Germany, one of the European countries most dependent on Russia for energy, announced today Sunday that it has already managed to significantly reduce this dependence, especially for coal and oil.
And the German Ministry of Economy announced in a report that the dependence of Europe’s largest economy on Russian oil imports has declined to 12% in recent weeks, up from 35% previously, while coal imports from Russia have dropped to 8% from 50% so far.
On the other hand, the ministry said that dependence on Russian gas remains high, although it also dropped to 35% compared to 55% before the start of the Russian invasion of Ukraine on February 24.
“In recent weeks, we have made significant efforts, with all parties involved, to reduce our fossil fuel imports from Russia and diversify our supplies,” said Economy and Climate Minister Robert Habeck.
Berlin announced several weeks ago that it would completely give up Russian oil and coal by the end of the year.
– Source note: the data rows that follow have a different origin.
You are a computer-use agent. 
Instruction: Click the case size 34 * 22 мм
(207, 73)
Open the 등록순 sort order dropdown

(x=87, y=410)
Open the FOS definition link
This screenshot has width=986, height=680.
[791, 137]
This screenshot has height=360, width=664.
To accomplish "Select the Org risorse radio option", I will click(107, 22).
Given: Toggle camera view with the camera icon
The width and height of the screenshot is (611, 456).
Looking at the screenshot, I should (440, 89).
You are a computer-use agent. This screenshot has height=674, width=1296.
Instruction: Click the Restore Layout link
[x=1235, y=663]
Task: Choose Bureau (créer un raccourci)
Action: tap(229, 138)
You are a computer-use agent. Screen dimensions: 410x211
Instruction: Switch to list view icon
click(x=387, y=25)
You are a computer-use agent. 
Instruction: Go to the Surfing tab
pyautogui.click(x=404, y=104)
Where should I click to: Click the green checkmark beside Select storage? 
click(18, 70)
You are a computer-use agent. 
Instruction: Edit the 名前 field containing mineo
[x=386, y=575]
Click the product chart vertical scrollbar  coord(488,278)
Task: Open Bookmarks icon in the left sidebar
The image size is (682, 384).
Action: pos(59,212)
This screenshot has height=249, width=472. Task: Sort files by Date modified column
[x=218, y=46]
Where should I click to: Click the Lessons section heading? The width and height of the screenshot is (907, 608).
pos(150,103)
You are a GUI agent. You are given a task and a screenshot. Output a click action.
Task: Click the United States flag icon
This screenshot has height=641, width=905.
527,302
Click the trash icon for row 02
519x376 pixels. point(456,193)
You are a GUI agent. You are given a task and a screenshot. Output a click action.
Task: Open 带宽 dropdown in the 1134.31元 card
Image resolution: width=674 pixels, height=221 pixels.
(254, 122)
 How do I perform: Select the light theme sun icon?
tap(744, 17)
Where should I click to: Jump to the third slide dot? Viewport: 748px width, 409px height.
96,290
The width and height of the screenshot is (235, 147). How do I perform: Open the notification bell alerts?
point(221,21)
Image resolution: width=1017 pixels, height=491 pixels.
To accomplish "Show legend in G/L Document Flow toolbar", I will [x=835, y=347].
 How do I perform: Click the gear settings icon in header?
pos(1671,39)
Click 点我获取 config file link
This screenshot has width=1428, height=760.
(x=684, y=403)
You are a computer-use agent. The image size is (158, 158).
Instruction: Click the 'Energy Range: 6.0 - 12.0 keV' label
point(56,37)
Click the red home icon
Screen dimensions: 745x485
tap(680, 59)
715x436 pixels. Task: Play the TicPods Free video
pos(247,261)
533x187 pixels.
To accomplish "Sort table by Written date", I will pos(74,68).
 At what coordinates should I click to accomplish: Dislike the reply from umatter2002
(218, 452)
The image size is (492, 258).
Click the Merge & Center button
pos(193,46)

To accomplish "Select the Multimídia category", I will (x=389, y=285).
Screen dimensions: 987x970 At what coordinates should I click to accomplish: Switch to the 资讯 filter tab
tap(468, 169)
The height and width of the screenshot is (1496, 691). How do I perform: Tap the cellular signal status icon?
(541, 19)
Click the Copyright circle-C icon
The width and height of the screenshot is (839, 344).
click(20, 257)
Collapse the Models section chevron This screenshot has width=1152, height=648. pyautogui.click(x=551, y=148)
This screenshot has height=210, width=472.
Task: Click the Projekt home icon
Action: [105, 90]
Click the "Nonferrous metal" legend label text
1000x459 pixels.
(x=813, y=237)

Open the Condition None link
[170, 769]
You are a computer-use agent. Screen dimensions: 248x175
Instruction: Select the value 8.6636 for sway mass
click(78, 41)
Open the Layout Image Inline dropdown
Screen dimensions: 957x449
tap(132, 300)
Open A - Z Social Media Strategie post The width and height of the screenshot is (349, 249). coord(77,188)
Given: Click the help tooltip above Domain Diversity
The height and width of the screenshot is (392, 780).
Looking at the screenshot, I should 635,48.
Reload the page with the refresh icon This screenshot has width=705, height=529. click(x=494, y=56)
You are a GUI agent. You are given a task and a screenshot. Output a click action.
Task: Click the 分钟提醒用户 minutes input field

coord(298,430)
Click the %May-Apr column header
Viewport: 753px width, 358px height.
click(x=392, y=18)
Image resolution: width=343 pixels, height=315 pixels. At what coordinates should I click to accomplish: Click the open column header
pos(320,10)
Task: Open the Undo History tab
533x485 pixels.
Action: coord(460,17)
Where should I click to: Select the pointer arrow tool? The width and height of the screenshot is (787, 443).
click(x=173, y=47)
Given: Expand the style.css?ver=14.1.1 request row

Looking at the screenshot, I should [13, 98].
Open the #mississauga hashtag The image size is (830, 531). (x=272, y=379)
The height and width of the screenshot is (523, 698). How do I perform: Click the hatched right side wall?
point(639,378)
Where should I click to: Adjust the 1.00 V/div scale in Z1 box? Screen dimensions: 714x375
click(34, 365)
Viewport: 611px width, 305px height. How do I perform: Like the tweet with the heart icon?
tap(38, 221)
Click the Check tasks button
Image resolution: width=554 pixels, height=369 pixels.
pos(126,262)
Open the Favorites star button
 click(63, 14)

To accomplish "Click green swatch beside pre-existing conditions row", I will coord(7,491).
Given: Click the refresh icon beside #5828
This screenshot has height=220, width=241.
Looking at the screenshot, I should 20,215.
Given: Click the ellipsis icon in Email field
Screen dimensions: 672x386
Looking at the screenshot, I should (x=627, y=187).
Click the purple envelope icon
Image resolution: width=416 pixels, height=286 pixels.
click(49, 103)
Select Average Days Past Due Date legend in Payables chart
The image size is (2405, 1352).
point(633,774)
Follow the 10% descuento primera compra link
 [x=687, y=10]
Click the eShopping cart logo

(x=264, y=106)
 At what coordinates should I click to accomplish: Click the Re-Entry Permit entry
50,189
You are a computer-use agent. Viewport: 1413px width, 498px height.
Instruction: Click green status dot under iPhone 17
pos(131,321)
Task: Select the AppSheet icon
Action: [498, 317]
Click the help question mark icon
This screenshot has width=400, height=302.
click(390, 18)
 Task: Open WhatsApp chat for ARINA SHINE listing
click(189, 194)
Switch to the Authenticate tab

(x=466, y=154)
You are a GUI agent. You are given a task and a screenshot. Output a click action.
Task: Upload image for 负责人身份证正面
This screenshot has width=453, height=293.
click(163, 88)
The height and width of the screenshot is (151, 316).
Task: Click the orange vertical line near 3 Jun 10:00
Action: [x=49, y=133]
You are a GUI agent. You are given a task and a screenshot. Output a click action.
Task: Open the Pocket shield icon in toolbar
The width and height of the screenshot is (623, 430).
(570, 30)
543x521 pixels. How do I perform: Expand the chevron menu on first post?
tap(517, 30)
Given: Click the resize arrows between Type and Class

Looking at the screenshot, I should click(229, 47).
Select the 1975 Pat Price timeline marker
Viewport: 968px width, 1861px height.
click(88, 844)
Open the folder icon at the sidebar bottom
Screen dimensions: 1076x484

The German government now also supports a European embargo on Russian oil.
Instead, the German minister warned that it will be very difficult to do without Russian gas before 2024, even if the country significantly increases imports of natural gas from Norway and in particularly from the Netherlands, as well as liquefied gas imports from other countries.
And if Moscow stops its expeditions overnight, the German authorities expect the country to crash in an economic recession, as this will paralyze the industrial sector.